Perhaps First explains it best: “…my best intention, and greatest hope, is to simply take you, the listener, to a place where you experience something beyond the daily, infinite cycles. Or better yet, tune you into them — all the way to the far-flung galaxies and back into your infinite bodily atoms and molecules. If you feel you can, trust us for an hour or so. Open yourself up and let us all in. Maybe you’ll find yourself on a journey of your own creation—your own story of discovery.”
And, as Sarah Hennies puts it in the liner notes: “There is technical rigor here, the result of a lifetime honing a highly personal compositional approach, but there is also levity and freedom, and the ability to lose oneself entirely in the work. “Revolutions” with its enveloping drones and surprising twists and turns of form gives the sense that one is more connected with where we come from but also hints at the wild surprises in the vast unknown.”

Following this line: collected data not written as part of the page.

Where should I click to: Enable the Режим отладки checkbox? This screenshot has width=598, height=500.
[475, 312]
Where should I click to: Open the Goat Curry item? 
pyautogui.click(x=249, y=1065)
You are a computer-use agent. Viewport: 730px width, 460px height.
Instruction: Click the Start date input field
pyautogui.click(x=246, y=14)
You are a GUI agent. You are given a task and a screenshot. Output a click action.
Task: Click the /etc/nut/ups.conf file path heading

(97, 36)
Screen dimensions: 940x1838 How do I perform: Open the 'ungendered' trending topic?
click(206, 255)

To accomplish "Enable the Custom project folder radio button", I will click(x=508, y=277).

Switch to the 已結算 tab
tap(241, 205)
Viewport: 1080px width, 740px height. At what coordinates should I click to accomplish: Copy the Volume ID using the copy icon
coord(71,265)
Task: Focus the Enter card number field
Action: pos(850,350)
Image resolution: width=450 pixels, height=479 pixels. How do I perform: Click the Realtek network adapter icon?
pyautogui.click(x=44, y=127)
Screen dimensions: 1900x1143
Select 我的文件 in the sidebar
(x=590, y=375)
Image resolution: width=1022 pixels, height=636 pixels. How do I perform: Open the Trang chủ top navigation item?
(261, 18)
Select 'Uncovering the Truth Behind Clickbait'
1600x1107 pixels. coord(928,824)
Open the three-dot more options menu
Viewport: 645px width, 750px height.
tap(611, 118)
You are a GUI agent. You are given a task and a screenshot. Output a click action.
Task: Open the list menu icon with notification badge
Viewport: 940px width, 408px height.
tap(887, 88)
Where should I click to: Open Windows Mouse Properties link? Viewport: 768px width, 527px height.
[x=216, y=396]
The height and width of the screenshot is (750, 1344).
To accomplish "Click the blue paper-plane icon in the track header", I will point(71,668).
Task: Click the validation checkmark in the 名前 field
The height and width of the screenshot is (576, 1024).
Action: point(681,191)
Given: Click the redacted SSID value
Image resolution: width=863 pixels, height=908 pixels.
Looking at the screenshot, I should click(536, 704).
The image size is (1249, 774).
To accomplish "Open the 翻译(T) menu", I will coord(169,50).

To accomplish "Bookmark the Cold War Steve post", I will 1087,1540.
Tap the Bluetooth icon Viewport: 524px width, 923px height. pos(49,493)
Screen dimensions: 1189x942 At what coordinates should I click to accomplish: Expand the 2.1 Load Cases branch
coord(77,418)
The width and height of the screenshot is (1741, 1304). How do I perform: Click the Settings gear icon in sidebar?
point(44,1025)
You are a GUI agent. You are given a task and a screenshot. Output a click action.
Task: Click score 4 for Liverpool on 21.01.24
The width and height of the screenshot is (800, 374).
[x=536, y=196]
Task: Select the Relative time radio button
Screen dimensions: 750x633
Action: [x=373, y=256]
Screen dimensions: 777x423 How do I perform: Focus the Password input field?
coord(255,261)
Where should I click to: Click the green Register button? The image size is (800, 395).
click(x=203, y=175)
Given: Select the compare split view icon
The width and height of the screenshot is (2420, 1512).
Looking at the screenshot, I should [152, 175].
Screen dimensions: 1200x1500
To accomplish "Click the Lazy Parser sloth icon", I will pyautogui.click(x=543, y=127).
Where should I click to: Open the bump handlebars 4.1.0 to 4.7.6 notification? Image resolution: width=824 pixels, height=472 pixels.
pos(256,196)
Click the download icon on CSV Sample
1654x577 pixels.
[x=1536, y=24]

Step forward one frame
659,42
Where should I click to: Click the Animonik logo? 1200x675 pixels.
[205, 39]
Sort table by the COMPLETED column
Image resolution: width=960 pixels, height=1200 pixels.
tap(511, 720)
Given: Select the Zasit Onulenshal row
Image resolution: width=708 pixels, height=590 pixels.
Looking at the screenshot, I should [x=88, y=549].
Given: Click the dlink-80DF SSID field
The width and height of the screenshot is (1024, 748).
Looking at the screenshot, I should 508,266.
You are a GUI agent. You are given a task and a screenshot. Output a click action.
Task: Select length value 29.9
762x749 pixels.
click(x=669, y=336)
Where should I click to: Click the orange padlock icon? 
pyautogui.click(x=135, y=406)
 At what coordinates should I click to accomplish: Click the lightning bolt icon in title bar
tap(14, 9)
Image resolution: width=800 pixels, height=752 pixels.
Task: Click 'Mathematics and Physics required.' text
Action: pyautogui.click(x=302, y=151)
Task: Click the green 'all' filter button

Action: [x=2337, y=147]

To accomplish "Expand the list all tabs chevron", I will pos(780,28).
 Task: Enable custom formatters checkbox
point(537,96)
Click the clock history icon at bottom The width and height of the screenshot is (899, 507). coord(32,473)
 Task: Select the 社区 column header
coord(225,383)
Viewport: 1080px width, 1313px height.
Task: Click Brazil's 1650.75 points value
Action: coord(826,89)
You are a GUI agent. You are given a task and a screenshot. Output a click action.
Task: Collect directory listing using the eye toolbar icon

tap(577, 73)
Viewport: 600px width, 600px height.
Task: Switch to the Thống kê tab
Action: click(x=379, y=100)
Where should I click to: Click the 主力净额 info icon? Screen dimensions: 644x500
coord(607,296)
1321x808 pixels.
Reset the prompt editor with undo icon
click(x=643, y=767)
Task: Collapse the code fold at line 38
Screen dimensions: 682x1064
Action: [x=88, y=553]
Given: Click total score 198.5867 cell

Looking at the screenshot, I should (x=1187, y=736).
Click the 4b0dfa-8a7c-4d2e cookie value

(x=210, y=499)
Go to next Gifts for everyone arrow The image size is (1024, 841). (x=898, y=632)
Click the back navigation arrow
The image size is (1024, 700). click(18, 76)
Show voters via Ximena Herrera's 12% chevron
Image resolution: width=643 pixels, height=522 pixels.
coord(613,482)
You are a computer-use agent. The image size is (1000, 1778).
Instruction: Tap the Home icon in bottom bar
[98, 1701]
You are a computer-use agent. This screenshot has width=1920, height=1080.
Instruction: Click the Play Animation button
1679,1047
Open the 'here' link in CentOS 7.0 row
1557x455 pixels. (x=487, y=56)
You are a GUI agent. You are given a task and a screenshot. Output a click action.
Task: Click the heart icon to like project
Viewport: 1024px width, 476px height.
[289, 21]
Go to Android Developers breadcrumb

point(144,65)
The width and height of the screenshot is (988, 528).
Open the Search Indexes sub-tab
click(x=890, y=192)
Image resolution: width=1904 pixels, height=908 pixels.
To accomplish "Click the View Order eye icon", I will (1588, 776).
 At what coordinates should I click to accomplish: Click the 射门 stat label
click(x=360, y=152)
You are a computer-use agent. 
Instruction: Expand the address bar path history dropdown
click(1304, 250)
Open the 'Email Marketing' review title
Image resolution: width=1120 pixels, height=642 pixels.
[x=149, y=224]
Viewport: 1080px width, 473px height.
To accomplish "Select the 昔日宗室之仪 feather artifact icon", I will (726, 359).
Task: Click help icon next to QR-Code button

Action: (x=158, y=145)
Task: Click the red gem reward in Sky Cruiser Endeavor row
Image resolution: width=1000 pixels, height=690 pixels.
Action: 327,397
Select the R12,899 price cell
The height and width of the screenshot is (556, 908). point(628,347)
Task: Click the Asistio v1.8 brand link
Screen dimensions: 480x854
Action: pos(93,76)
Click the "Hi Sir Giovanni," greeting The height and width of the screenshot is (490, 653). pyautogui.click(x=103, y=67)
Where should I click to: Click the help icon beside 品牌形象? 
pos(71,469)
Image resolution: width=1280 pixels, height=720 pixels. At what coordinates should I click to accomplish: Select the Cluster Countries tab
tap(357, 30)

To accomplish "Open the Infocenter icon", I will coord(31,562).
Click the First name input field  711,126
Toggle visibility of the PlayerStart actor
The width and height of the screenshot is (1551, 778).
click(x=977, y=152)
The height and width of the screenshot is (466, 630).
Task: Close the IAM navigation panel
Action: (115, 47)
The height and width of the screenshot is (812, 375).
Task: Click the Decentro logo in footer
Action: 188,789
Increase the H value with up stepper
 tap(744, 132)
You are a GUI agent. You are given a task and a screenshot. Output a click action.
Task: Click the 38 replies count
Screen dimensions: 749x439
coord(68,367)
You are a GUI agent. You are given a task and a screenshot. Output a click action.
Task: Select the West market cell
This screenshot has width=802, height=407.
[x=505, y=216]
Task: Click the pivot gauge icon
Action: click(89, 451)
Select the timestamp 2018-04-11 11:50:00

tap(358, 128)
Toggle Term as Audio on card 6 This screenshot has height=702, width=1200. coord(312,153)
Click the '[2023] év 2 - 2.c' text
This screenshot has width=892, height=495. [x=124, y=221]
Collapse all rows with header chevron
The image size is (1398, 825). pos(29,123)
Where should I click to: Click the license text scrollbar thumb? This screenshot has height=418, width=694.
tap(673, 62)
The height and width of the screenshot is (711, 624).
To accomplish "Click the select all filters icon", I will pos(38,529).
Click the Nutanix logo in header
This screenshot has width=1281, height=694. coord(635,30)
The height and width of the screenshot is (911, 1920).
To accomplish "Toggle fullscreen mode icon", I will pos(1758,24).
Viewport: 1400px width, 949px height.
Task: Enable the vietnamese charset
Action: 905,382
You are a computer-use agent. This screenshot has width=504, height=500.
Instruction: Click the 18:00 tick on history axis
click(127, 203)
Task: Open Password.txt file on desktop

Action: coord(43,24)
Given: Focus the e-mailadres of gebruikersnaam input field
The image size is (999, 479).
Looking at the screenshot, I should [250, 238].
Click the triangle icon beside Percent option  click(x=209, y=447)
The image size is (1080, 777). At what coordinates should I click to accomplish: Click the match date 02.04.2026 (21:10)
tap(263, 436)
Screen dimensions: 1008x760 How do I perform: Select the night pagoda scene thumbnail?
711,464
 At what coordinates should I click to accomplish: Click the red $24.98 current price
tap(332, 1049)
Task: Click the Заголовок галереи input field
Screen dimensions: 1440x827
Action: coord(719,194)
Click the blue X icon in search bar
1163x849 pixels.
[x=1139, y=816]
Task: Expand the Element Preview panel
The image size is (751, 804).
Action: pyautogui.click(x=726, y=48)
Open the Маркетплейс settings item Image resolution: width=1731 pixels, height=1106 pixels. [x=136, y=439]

The music of “Revolutions” is based on the 16th through 32nd harmonics of the note G—a sound world that resides largely outside of traditional Western musical instruments and training. Three teams of players are required to execute these pitches in precisely timed cyclical rotations while also implementing mutes, bowing techniques, wah-wah pedals and electronic filters to create timbral micro-melodies. Further, the G pitched pulse heard in section three is beating at 91.875 bpm—a periodicity four octaves lower than the 49 Hz bass G frequency heard throughout.